Monday, Aug. 28, 1944
Wanted: Christians
The world is sick and the disease is skepticism. But now, unlike the Victorian era, it is not so much man's skepticism of God as man's skepticism of man. So declares David Elton Trueblood, 43, chaplain and professor of the philosophy of religion at Stanford University, in The Predicament of Modern Man (Harper; $1).
Refining his diagnosis, Professor Trueblood, a Quaker, declares of most current church practice: "What mankind desperately needs is Justice, Mercy and Truth, but what we are offered is some ugly stained-glass windows and a holy tone and a collection plate full of dimes."
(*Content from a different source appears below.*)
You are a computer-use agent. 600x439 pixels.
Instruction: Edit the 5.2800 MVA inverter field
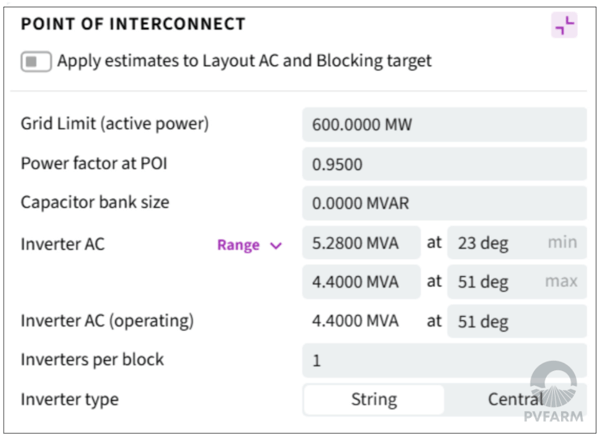pyautogui.click(x=361, y=243)
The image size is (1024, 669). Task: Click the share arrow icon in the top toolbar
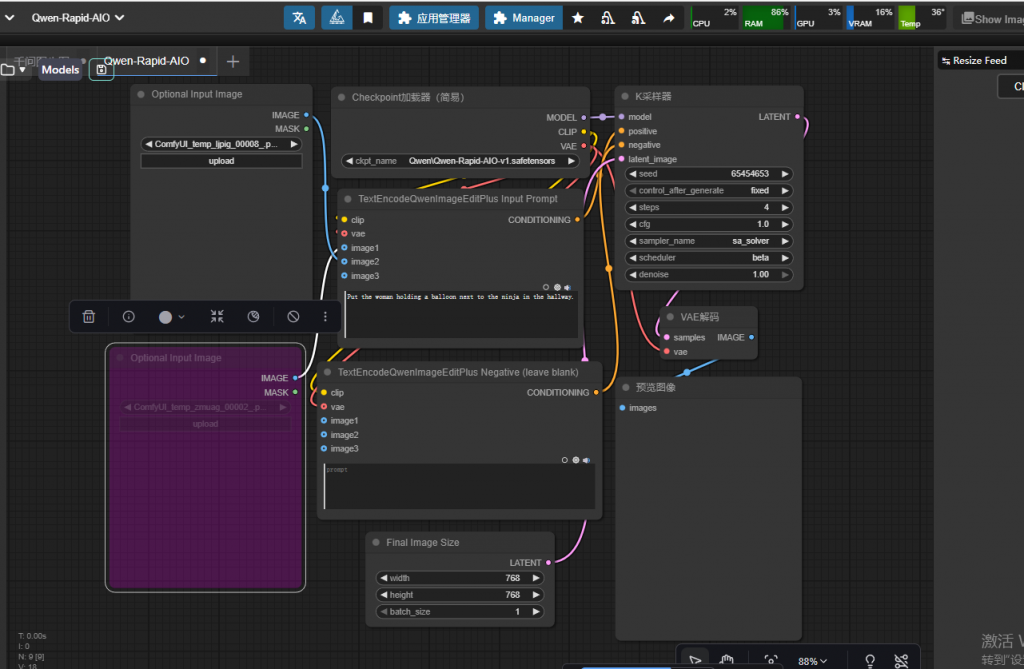point(668,18)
More specifically he prescribes: ". . . Our central need is for a contemporary redemptive society which will do for us what the redemptive society envisaged by Augustine did for his generation. . . . Christianity won in the Roman Empire, not chiefly as a belief, though it was a belief, but more as a self-conscious fellowship. ... A group of 50 really devoted Christians who are not in the least apologetic and who are willing to make the spread of the gospel their first interest would affect mightily any campus in the country, no matter how great the initial opposition might be. The same can be said of an average town. The prospects for the gospel might be better if the average town had only a few dozen Christians in place of the few thousand church members now listed."